**Work order**
Within the records that follow, find every line containing the string "will". Copy those lines.

**Data shown**
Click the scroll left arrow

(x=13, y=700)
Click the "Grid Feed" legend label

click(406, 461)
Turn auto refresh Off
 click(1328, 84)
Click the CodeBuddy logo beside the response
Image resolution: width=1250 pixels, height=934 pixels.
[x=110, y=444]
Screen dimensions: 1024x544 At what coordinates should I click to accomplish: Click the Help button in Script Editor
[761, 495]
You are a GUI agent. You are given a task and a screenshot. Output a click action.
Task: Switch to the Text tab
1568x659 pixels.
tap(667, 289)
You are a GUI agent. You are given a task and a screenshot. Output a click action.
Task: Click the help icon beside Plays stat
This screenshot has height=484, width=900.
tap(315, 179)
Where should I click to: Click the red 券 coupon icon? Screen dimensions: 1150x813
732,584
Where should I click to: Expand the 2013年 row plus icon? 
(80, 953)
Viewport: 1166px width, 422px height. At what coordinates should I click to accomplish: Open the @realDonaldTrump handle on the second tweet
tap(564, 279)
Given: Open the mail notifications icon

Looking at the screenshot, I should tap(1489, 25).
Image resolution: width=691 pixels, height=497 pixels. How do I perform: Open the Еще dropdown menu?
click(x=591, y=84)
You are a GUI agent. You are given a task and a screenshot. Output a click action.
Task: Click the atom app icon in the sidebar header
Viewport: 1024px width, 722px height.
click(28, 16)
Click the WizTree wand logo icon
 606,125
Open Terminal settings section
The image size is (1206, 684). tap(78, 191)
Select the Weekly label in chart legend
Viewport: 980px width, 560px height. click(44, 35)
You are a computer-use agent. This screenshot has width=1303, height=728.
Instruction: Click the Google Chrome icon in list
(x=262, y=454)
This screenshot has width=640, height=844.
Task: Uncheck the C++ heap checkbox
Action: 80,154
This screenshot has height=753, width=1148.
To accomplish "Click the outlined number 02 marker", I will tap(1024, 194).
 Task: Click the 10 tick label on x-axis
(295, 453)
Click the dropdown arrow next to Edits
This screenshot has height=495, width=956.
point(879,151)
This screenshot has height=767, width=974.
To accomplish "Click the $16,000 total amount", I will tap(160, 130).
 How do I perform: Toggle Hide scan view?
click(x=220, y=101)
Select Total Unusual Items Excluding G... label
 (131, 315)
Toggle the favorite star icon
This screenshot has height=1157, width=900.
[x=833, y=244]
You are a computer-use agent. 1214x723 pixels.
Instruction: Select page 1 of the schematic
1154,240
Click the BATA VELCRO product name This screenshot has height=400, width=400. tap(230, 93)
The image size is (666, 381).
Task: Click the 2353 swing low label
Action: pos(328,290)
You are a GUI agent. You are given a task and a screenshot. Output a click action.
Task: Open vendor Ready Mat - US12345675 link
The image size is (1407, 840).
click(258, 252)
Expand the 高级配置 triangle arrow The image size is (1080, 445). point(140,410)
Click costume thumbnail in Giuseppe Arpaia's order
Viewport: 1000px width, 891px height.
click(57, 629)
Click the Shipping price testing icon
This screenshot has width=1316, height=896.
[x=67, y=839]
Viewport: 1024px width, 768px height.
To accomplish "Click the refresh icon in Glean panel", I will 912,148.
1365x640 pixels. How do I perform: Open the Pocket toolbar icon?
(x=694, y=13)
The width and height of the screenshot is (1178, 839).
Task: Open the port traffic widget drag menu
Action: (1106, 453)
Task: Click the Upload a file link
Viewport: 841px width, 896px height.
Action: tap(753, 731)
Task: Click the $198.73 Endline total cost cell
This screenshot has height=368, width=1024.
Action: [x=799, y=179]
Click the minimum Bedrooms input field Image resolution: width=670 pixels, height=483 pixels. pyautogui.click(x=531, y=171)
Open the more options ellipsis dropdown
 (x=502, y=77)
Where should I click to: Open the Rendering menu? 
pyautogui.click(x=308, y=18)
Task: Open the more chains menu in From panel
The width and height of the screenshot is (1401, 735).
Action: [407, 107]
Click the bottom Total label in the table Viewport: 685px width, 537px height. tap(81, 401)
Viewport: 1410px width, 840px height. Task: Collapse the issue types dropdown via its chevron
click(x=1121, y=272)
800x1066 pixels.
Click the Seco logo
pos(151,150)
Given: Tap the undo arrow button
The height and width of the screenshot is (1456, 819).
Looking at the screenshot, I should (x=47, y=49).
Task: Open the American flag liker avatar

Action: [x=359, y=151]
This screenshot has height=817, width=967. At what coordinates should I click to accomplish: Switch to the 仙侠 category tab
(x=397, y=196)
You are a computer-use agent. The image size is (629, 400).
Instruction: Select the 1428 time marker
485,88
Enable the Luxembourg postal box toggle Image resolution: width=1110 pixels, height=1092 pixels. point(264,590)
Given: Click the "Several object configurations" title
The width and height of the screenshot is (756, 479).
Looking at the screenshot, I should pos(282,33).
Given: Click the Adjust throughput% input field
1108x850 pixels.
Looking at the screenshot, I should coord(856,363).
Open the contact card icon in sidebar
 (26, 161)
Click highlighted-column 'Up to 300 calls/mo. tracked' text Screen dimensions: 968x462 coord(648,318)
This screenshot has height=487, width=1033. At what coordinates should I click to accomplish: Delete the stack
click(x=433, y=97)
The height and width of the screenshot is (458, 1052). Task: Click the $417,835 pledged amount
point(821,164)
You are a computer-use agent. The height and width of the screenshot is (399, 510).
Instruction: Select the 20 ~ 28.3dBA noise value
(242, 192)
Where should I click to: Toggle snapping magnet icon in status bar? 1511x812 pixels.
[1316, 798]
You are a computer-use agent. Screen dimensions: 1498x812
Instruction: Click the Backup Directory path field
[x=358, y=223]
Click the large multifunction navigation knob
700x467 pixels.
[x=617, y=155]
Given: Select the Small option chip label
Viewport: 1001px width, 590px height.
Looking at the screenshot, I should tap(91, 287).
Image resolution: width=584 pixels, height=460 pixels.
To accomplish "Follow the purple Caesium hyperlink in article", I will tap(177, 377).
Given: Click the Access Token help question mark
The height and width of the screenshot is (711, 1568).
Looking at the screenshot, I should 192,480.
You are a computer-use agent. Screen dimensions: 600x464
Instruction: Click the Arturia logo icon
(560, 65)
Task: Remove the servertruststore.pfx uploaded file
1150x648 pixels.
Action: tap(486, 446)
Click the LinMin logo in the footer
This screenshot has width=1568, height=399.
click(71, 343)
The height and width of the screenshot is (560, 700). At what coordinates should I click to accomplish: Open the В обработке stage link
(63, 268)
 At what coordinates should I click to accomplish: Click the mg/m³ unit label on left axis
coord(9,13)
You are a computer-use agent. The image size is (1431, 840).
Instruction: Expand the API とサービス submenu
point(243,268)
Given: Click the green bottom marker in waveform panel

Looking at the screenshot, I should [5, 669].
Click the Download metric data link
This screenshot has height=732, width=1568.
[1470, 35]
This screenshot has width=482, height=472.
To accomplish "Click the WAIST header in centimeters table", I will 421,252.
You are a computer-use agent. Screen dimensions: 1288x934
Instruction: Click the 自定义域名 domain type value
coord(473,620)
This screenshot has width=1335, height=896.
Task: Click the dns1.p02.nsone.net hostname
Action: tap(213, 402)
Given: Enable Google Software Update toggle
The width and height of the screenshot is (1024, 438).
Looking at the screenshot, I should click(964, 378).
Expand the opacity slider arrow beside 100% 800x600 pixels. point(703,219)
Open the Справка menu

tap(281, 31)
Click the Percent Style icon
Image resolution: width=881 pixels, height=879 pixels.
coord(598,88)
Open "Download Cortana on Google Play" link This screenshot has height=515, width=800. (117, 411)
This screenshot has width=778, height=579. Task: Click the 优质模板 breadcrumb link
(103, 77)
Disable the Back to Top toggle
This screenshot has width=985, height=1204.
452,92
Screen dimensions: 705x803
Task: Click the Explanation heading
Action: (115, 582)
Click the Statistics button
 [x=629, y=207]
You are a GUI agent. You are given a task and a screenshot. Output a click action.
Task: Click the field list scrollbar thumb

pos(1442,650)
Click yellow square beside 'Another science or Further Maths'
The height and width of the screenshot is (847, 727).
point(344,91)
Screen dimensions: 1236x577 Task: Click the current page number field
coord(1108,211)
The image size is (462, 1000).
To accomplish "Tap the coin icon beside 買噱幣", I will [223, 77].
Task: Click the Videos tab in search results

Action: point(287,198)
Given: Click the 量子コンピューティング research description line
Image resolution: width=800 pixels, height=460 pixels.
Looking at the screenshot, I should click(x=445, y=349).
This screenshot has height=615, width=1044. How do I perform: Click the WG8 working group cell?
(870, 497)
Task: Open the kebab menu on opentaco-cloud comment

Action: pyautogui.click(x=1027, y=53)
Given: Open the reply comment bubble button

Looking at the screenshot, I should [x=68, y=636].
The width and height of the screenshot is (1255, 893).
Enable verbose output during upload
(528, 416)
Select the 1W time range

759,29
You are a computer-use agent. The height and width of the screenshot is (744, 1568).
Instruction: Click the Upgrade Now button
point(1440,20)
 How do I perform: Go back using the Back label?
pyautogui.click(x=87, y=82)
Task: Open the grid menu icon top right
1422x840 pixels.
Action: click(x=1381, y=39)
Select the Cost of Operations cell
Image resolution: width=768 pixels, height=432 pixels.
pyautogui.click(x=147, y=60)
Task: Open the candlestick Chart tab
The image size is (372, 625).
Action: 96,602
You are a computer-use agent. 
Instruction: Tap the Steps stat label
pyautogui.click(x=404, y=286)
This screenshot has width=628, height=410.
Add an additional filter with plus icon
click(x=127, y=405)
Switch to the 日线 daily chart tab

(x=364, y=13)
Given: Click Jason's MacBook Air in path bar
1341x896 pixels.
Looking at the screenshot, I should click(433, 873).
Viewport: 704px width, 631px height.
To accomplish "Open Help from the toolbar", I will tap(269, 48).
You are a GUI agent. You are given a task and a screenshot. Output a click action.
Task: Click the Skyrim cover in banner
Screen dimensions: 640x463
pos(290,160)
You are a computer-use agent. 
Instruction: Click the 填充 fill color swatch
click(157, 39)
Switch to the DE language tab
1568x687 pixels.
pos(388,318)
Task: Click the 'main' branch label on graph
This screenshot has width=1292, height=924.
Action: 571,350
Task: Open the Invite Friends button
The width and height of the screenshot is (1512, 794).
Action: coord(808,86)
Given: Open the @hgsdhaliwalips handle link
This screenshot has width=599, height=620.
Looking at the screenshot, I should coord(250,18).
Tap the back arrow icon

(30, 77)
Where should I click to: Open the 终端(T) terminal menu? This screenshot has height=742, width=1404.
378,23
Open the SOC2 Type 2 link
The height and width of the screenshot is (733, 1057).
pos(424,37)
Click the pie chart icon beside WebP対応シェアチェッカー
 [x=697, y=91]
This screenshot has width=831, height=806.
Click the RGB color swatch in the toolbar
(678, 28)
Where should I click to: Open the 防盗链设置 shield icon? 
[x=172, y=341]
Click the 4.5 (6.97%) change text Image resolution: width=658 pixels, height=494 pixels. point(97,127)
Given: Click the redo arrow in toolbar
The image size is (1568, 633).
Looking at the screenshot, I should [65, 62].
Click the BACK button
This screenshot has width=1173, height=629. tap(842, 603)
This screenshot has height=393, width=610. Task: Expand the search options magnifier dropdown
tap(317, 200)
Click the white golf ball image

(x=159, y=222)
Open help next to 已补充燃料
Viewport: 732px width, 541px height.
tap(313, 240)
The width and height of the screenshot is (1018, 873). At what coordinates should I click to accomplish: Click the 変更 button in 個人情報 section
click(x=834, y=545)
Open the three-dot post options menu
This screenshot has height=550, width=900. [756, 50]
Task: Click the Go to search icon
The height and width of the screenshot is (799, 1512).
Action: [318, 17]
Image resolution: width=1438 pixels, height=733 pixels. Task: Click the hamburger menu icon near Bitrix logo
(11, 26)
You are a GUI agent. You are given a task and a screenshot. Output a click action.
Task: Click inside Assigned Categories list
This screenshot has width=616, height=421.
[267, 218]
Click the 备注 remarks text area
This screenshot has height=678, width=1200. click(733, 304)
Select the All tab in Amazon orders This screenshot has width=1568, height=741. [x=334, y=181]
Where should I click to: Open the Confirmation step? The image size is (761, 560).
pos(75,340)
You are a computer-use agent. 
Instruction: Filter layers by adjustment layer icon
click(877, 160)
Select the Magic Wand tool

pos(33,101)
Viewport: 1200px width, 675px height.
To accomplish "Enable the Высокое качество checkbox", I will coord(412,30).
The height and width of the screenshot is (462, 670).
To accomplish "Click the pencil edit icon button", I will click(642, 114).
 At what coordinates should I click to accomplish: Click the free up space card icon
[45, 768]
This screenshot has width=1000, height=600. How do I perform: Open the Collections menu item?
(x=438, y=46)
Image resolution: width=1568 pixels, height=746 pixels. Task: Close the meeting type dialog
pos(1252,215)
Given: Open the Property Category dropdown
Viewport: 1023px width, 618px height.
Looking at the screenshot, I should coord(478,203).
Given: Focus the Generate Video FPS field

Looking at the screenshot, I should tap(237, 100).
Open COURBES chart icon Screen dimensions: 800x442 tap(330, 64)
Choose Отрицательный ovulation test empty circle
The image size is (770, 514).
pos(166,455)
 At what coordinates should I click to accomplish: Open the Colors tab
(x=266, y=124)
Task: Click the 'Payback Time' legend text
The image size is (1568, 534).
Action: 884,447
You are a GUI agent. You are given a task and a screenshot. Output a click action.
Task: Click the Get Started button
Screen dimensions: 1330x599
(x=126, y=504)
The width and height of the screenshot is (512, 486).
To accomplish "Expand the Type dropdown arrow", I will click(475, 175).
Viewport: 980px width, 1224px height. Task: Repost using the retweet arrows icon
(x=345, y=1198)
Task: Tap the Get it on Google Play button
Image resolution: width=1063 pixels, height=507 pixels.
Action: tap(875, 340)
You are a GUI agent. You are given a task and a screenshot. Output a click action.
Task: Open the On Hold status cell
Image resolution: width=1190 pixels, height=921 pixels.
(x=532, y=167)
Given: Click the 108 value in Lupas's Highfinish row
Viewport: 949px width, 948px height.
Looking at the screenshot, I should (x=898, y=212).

**Response to this task**
To accomplish "Click the outlined number 02 marker", I will tap(1024, 194).
To accomplish "Click the $16,000 total amount", I will tap(160, 130).
To accomplish "Click the refresh icon in Glean panel", I will 912,148.
To accomplish "Follow the purple Caesium hyperlink in article", I will tap(177, 377).
To accomplish "Click the WAIST header in centimeters table", I will 421,252.
To accomplish "Tap the coin icon beside 買噱幣", I will [223, 77].
To accomplish "Open Help from the toolbar", I will tap(269, 48).
To accomplish "Enable the Высокое качество checkbox", I will coord(412,30).
To accomplish "Click the pencil edit icon button", I will click(642, 114).
To accomplish "Expand the Type dropdown arrow", I will click(475, 175).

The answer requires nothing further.